What the country needs today is a unified federal urban policy, many people say. Without it, they argue, present attacks on urban problems are piecemeal, fragmented, inconsistent, and uncoordinated.
But can the bits and pieces of policy that exist in the various programs sponsored by the federal government—for urban renewal, transportation, education, poverty, public housing, among others—really be pulled together in one policy package?
In the concluding chapter of a new RFF book, Issues in Urban Economics, Alan K. Campbell and Jesse Burkhead doubt that they can. "The American decision process," they say, "simply does not work that way. Policy changes are incremental not sweeping. New directions are tried, but with caution."
Of the three sets of forces that bear on urban policy—the private market, the metropolitan governmental structure, and political patterns—the first, often influenced by government policies, "has unleashed forces contributing to the deterioration of the central city and the dispersal of population across the adjoining countryside." Fragmentation of metropolitan government has reinforced the effects of the market; so also has the fiscal bind in which state and local governments find themselves.
Campbell and Burkhead think it possible that, through incremental action of the federal government, a new package of programs can evolve which will move policy in a new direction. As one effort, they point to the metropolitan planning provisions in the 1966 Housing Act whereby any local government jurisdiction seeking federal aid for physical improvement must submit its application for aid to an established regional planning agency for review.

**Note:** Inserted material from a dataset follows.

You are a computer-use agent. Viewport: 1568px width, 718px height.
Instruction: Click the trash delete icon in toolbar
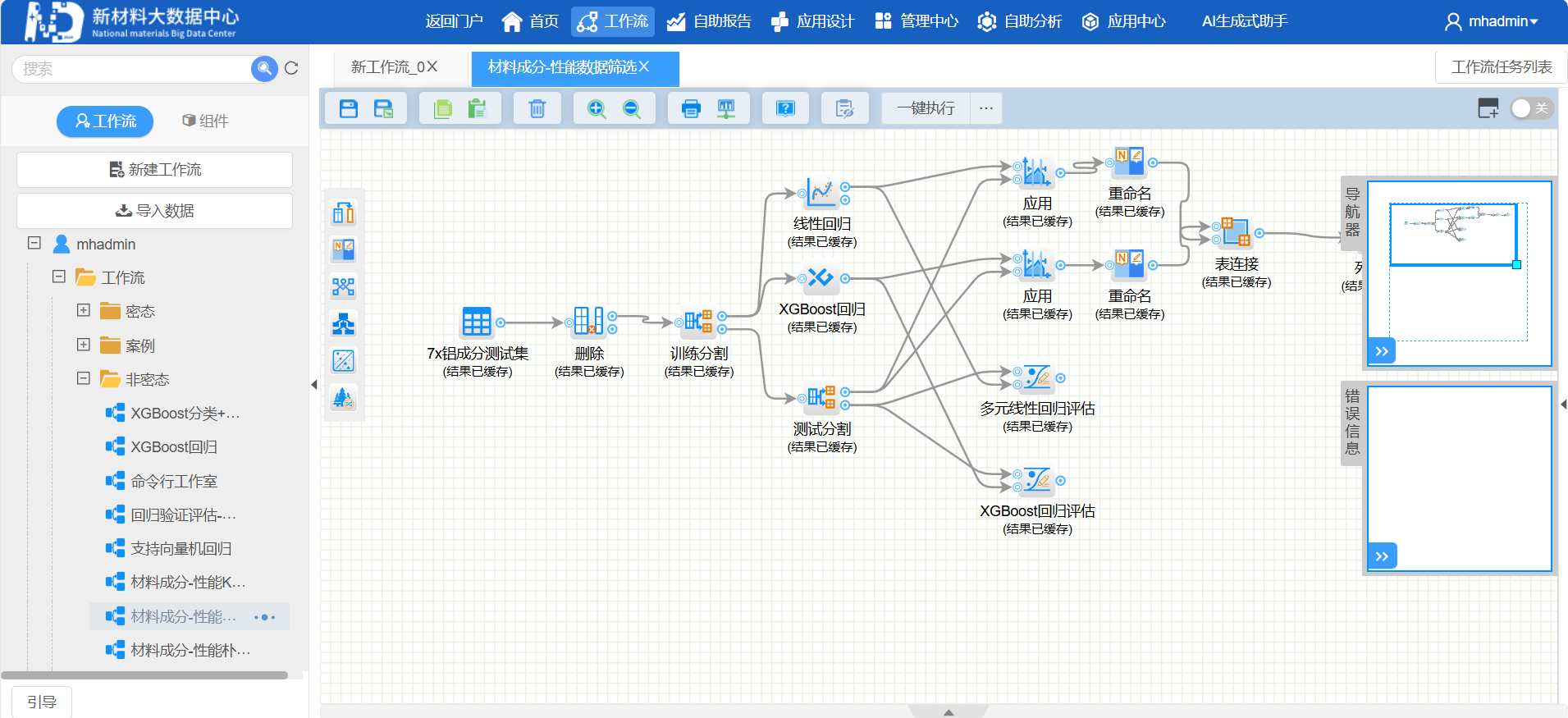(x=537, y=108)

The agencies must, of course, have representation on their governing boards from the elected officials within the area; and these officials are not likely to approve any drastic revision in present patterns of urban development. Nevertheless, to a degree, the federal requirement of metropolitan-wide regional planning will influence governmental structure at the local level.
The third force affecting urban policy is also political. It is embodied in the politics surrounding the various functional areas relevant to city building. "Highways are politically strong. They will continue to be built and, in many instances, will be the principal influence deter-mining urban form. Education has its political strength and will undoubtedly continue to receive more funds, but whether education aid will be pointed in the direction of solving central city ills is by no means clear. Welfare and anti-poverty are weak politically. Urban renewal has changed its political support from the liberal to the chamber of commerce community. Whether this weakens or strengthens the program is not clear, but it does mean that it will be directed to saving downtown rather than providing housing to low-income families."
Because of the fiscal bind in which state and local governments find themselves, "state and local politics tend to be tax politics, while federal politics are more nearly program politics. Further, a local office-holder and, to a somewhat lesser extent, a state office-holder must constantly fear the creation of a 'pocket of opposition.' A President, because of the size of his constituency, can balance off opposing groups with favoring groups. This is not easy at the state and local levels. "These political facts of life make it inevitable that within the present structure of metropolitan governing institutions urban policy leadership will have to come from the federal level. Such leadership will not create a unified single urban policy for America. It may move, however, in the direction of coordinating present programs, modifying conflicting ones, and perhaps even grasping a new idea like New Towns—both in-and out-of-town—and perhaps even new cities.
"In many cases these programs will be designed by the bureaucracy, as was the case with the poverty program. But in every case there must be strong political support, existing or emergent, to overcome the conflicting and anarchic influences that now make every urban policy exclusively incremental."
Adapted from "Public Policy in Urban America," in Issues in Urban Economics, Harvey S. Perloff and Lowdon Wingo, Jr., eds. (published for RFF by The Johns Hopkins Press, 1968).